A good question is never answered. It is not a bolt to be tightened into place but a seed to be planted and to bear more seed toward the hope of greening the landscape of the idea. John Ciardi
Joined: Apr 29, 2007
Thanks very much for your offer - and I'll be happy to send the code for comments and criticism. Please let me know.
But I think I might not have been very clear. The code works - meaning that I can give it a messy input expression and get the correct answer returned; it also has error messages for stuff like unbalanced parentheses. I'm doing this as a way to learn object orientation using Java as the vehicle - object orientation came in while I was raising & home-schooling my son, so I missed out when it was fresh.
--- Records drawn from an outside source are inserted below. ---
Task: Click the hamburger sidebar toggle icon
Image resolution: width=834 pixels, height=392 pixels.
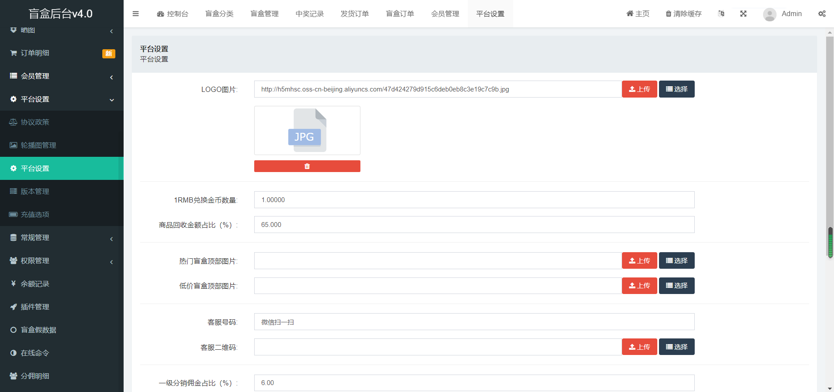Action: (x=136, y=14)
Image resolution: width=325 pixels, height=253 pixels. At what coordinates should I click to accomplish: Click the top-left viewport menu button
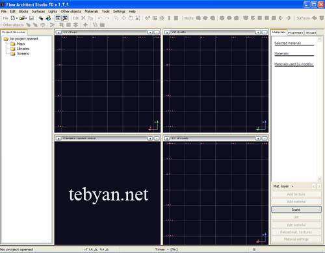(59, 32)
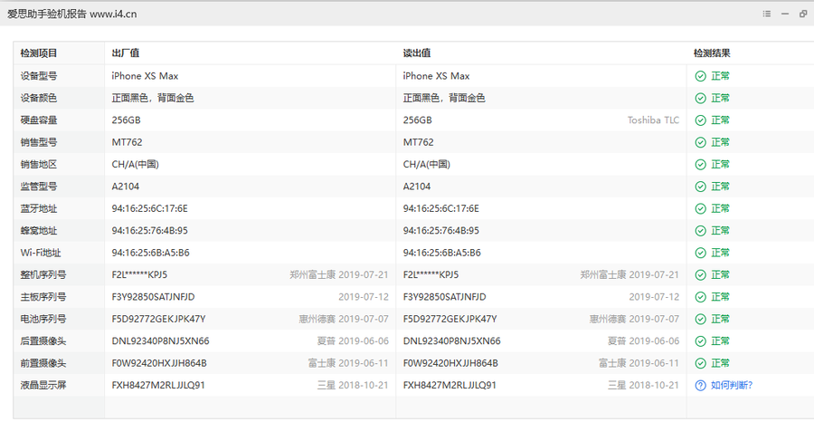This screenshot has height=422, width=814.
Task: Click 正常 result text for 销售地区 row
Action: pyautogui.click(x=720, y=165)
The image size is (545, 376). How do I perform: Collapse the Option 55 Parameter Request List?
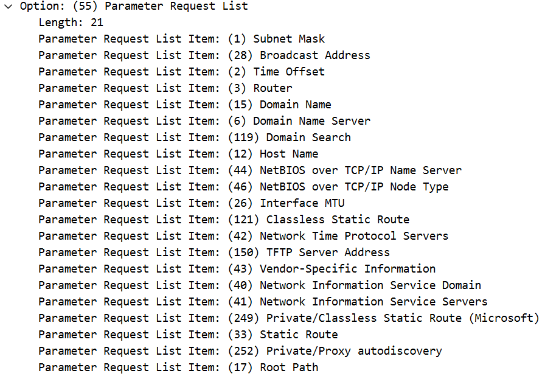8,6
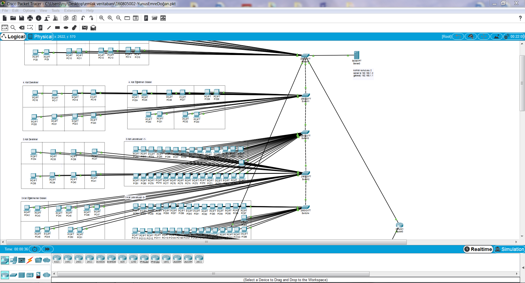Click the Fast Forward Time button

point(47,249)
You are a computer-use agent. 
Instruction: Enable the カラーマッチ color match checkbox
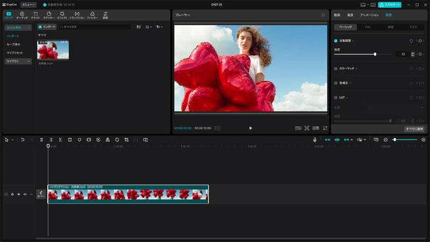336,68
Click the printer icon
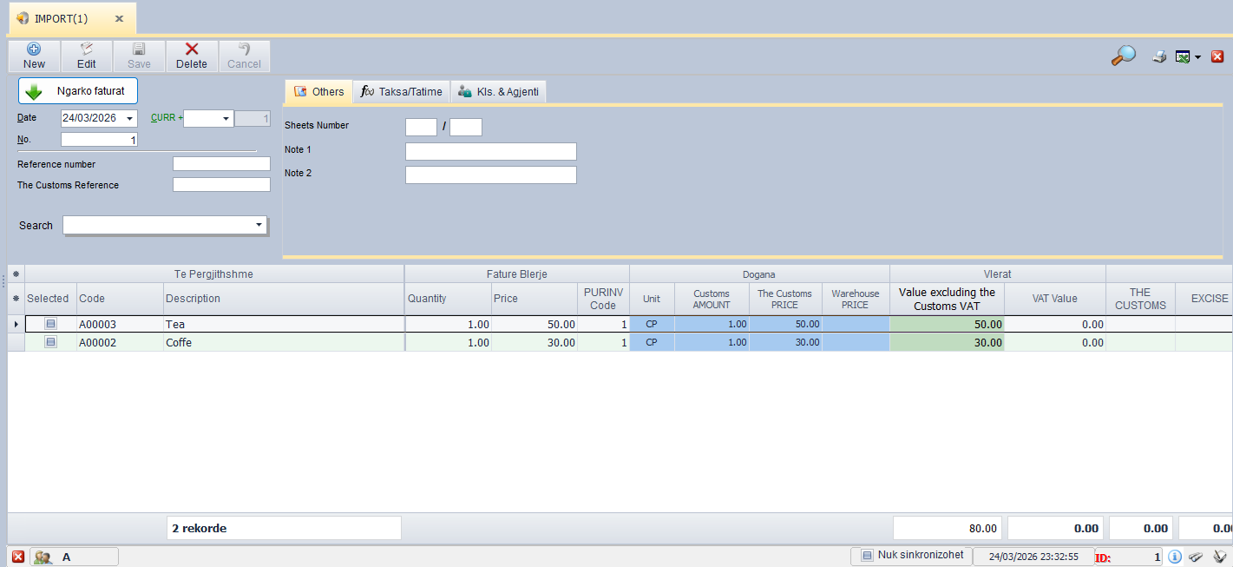The width and height of the screenshot is (1233, 567). click(1159, 56)
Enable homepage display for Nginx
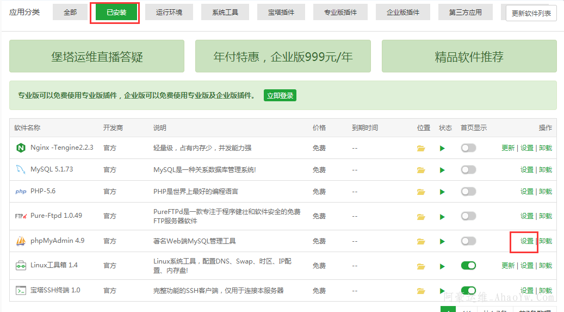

So when I was whining about needing something to do, because I have no confidence that I've learned something until I can actually write code, my (obnoxious) son suggested an expression evaluator. I have 3 classes and an enum in it and since I'm quite new at this it's probably pretty crude as well as being long. I asked the question because I'm all sorts of uncertain about whether I'm doing something crudely that more experienced folks can do more prettily or efficiently ...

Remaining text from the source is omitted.